**Written request**
Convert the part of the data that opens with the line containing "Given: Click the green padlock security icon" and closes with the line containing "I will coord(357,676).", both included, into a Markdown table with the columns Row and Data line, leaving out any blank lines.

**Extracted entries**
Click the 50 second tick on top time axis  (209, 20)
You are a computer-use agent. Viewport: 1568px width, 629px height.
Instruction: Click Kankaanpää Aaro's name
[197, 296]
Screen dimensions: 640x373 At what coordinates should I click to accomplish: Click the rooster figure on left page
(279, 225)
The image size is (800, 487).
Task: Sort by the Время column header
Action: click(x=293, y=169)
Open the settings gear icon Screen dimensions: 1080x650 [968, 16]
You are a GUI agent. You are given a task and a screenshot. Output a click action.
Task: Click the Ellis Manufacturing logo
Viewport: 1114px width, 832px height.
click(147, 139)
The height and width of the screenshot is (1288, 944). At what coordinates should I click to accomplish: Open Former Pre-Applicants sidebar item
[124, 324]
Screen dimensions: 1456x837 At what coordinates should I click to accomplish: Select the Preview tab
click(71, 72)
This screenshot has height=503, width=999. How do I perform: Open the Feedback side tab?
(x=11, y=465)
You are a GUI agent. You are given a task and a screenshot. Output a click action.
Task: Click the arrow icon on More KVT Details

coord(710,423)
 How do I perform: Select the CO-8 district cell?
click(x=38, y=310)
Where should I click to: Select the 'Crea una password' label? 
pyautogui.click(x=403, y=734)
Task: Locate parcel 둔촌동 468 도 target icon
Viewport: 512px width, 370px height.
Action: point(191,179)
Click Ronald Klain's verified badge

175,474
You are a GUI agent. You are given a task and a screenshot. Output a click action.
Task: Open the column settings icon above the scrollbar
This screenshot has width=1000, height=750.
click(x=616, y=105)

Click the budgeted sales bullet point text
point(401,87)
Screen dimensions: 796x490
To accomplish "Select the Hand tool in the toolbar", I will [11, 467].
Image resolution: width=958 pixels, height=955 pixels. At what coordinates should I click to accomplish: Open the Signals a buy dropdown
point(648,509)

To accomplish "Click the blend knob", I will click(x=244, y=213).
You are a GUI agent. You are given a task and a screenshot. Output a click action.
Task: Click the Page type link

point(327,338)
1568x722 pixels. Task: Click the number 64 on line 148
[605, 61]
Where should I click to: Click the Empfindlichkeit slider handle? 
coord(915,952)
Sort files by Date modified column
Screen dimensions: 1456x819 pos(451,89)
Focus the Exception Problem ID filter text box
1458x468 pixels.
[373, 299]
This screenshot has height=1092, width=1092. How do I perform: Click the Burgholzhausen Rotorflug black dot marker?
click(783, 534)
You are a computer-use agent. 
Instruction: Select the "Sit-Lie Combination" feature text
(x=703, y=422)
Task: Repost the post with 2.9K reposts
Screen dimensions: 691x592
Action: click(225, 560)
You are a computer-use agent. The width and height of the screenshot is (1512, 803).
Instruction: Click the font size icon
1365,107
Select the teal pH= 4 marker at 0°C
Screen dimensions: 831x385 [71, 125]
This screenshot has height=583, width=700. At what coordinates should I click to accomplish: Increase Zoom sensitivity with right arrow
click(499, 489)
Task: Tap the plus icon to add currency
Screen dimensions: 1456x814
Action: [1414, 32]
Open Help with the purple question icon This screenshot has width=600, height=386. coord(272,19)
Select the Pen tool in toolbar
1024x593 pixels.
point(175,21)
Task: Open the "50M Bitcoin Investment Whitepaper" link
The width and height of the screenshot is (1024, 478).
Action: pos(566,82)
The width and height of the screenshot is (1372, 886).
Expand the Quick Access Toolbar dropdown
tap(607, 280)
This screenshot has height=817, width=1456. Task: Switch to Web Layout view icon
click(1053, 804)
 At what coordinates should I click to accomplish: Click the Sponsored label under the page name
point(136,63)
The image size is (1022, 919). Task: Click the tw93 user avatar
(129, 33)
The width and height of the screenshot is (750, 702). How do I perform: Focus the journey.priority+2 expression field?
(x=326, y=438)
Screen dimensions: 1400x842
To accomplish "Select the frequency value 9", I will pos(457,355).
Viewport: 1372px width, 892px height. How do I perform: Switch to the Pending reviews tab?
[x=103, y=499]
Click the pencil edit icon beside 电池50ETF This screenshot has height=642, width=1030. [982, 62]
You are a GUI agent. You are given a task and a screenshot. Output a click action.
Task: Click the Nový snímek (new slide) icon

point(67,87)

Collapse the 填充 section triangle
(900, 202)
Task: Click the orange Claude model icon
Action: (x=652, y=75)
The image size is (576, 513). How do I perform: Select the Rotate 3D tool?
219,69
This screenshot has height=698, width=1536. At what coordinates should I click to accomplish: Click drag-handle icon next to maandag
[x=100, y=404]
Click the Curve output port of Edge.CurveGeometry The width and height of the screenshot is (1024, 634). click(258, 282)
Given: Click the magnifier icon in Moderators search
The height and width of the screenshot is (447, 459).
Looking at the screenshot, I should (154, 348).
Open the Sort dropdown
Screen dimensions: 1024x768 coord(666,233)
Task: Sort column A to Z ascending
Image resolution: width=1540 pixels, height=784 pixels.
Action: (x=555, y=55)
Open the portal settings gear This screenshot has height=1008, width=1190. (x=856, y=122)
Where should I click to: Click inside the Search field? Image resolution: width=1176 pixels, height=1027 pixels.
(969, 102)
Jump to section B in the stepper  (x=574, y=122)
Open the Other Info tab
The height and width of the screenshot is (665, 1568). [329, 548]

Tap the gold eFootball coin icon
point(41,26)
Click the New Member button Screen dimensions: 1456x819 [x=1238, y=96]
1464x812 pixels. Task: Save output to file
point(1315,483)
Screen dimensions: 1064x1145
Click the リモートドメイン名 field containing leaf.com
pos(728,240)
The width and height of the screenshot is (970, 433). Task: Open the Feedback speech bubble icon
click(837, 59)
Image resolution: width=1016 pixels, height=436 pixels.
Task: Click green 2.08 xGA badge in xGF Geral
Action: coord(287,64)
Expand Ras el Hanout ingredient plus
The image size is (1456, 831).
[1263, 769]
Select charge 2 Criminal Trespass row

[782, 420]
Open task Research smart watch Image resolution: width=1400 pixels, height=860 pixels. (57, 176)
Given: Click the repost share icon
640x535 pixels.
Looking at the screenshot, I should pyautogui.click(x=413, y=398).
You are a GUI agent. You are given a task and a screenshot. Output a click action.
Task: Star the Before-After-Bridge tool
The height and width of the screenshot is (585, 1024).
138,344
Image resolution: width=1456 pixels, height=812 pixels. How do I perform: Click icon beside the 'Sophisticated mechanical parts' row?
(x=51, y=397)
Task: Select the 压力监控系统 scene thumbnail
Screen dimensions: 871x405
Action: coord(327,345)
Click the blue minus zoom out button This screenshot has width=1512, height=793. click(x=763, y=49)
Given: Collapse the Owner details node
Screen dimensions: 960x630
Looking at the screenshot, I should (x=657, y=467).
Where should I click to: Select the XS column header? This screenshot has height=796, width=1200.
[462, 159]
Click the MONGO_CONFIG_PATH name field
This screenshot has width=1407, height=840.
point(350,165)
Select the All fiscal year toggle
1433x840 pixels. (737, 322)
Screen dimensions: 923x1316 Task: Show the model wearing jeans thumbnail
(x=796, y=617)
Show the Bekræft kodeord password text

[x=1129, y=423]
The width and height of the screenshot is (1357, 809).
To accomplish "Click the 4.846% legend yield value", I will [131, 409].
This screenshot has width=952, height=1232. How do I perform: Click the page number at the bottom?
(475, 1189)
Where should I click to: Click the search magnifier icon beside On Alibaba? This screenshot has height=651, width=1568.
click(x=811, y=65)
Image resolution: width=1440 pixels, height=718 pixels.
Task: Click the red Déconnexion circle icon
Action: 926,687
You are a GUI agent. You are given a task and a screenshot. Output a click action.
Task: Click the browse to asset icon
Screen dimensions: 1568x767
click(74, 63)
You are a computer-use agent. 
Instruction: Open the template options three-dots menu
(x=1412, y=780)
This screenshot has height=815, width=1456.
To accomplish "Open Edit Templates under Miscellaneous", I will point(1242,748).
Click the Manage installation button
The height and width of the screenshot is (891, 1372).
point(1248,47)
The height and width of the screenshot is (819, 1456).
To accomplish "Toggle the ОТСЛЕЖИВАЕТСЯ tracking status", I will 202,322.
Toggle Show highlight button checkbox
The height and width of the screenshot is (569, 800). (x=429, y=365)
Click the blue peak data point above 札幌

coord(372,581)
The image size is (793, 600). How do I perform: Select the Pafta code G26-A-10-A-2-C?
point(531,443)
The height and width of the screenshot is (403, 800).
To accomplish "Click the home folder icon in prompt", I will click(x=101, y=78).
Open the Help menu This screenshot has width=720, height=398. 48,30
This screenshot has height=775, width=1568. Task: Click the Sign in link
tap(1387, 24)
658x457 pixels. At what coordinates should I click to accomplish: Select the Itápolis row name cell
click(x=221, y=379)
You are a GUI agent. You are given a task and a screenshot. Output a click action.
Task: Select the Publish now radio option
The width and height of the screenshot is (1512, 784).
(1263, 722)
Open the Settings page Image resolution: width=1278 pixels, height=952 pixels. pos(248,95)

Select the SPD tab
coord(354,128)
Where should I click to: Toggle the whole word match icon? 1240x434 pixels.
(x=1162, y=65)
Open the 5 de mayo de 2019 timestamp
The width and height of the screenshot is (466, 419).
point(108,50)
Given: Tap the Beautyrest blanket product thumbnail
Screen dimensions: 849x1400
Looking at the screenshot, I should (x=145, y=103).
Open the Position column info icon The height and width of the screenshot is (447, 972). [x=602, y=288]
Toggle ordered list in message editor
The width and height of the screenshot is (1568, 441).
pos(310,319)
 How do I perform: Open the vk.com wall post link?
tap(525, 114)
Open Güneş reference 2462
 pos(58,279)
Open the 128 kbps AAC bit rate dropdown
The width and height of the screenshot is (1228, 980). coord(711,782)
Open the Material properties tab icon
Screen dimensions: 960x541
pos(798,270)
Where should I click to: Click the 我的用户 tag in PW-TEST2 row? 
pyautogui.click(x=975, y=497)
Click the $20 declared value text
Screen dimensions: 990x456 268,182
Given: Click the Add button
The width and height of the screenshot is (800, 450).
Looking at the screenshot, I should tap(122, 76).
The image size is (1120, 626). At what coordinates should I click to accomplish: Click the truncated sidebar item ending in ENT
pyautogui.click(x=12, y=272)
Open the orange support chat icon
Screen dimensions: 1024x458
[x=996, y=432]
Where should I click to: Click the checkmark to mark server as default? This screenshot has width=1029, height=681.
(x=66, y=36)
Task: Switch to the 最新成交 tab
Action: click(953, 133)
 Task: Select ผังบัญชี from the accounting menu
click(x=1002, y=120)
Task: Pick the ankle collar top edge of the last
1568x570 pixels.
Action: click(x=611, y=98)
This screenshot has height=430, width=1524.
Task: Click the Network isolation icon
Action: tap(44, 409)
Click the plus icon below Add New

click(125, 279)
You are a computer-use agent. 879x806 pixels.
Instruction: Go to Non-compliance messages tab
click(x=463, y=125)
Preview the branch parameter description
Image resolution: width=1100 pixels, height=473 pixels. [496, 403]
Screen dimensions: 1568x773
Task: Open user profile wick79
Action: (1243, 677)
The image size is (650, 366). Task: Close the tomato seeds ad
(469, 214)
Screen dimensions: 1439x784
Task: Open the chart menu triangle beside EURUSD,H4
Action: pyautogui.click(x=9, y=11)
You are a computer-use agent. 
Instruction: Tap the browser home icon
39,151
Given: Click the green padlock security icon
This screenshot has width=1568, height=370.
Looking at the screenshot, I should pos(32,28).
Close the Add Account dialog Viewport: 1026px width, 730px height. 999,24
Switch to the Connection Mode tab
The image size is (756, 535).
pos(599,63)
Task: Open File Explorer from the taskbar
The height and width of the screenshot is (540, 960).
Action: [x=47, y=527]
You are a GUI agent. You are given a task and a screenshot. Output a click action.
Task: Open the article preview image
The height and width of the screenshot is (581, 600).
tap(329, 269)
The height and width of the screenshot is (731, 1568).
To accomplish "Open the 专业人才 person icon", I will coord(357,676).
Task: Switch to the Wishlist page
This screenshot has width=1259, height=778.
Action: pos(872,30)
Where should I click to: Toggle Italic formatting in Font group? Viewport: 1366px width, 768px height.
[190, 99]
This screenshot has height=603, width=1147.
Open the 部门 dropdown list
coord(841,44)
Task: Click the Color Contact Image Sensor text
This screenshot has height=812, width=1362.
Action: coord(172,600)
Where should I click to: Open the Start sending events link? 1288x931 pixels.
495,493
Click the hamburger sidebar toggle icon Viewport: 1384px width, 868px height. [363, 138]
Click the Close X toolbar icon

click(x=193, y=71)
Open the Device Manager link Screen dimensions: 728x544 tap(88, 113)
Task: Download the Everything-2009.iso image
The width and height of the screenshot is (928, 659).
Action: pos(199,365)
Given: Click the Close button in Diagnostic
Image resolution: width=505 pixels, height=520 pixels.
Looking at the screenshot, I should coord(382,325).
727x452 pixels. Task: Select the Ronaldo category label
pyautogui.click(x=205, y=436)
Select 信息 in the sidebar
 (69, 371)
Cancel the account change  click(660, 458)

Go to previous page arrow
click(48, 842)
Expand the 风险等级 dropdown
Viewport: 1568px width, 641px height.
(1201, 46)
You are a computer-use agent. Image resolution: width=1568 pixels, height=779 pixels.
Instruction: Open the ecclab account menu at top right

**Written response**
| Row | Data line |
|---|---|
| 1 | Given: Click the green padlock security icon |
| 2 | This screenshot has width=1568, height=370. |
| 3 | Looking at the screenshot, I should pos(32,28). |
| 4 | Close the Add Account dialog Viewport: 1026px width, 730px height. 999,24 |
| 5 | Switch to the Connection Mode tab |
| 6 | The image size is (756, 535). |
| 7 | pos(599,63) |
| 8 | Task: Open File Explorer from the taskbar |
| 9 | The height and width of the screenshot is (540, 960). |
| 10 | Action: [x=47, y=527] |
| 11 | You are a GUI agent. You are given a task and a screenshot. Output a click action. |
| 12 | Task: Open the article preview image |
| 13 | The height and width of the screenshot is (581, 600). |
| 14 | tap(329, 269) |
| 15 | The height and width of the screenshot is (731, 1568). |
| 16 | To accomplish "Open the 专业人才 person icon", I will coord(357,676). |